━━ Text shown ━━

Inverted index

Last updated

In computer science, an inverted index (also referred to as a postings list, postings file, or inverted file) is a database index storing a mapping from content, such as words or numbers, to its locations in a table, or in a document or a set of documents (named in contrast to a forward index, which maps from documents to content). [1] The purpose of an inverted index is to allow fast full-text searches, at a cost of increased processing when a document is added to the database. [2] The inverted file may be the database file itself, rather than its index. It is the most popular data structure used in document retrieval systems, [3] used on a large scale for example in search engines. Additionally, several significant general-purpose mainframe-based database management systems have used inverted list architectures, including ADABAS, DATACOM/DB, and Model 204.

Contents

There are two main variants of inverted indexes: A record-level inverted index (or inverted file index or just inverted file) contains a list of references to documents for each word. A word-level inverted index (or full inverted index or inverted list) additionally contains the positions of each word within a document. [4] The latter form offers more functionality (like phrase searches), but needs more processing power and space to be created.

━━━
━━ Material provided ━━

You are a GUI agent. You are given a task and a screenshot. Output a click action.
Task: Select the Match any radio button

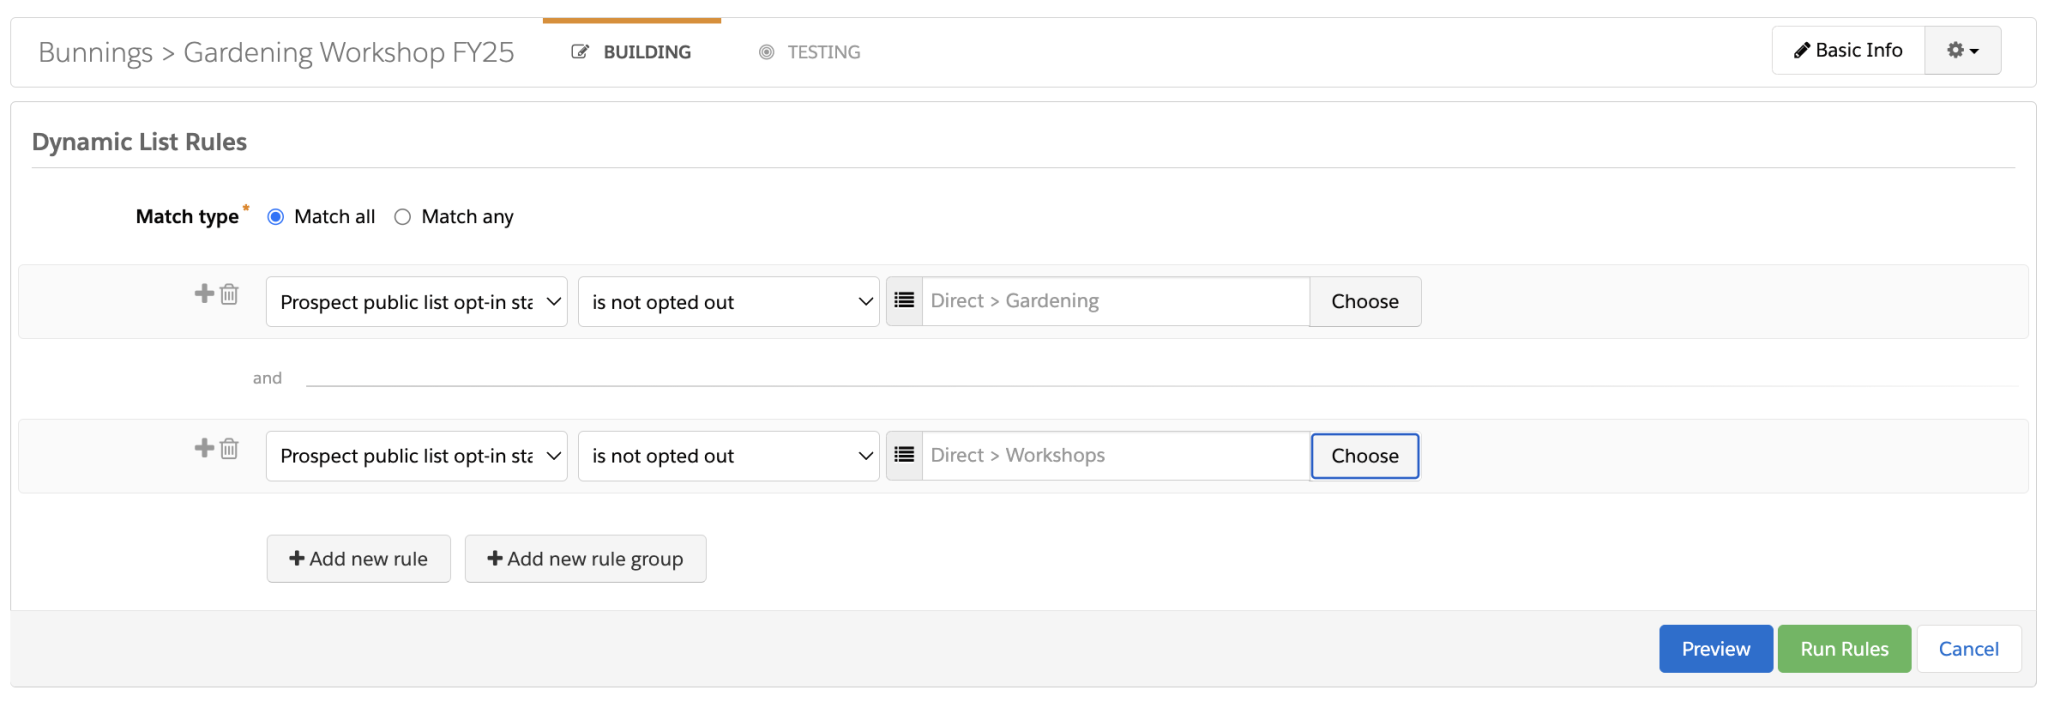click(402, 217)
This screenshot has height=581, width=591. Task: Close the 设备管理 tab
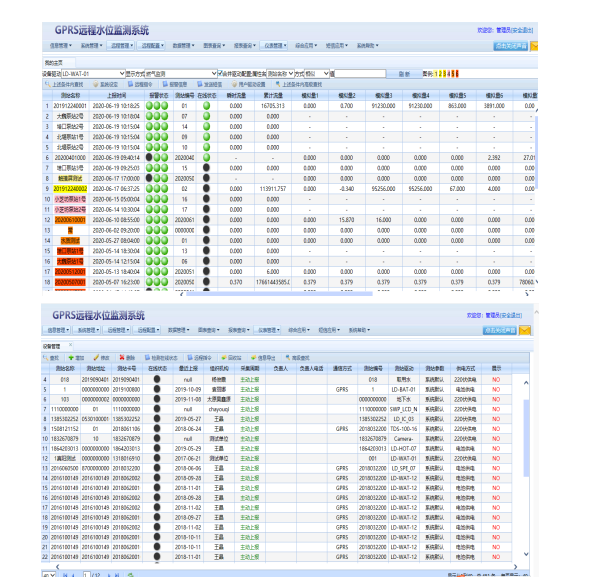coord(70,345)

━━━

§ Your goal: Write out the inverted index article from "Last updated" to "and Model 204.", renaming "document retrieval systems" as "information retrieval systems".

§ Output:
Last updated

In computer science, an inverted index (also referred to as a postings list, postings file, or inverted file) is a database index storing a mapping from content, such as words or numbers, to its locations in a table, or in a document or a set of documents (named in contrast to a forward index, which maps from documents to content). [1] The purpose of an inverted index is to allow fast full-text searches, at a cost of increased processing when a document is added to the database. [2] The inverted file may be the database file itself, rather than its index. It is the most popular data structure used in information retrieval systems, [3] used on a large scale for example in search engines. Additionally, several significant general-purpose mainframe-based database management systems have used inverted list architectures, including ADABAS, DATACOM/DB, and Model 204.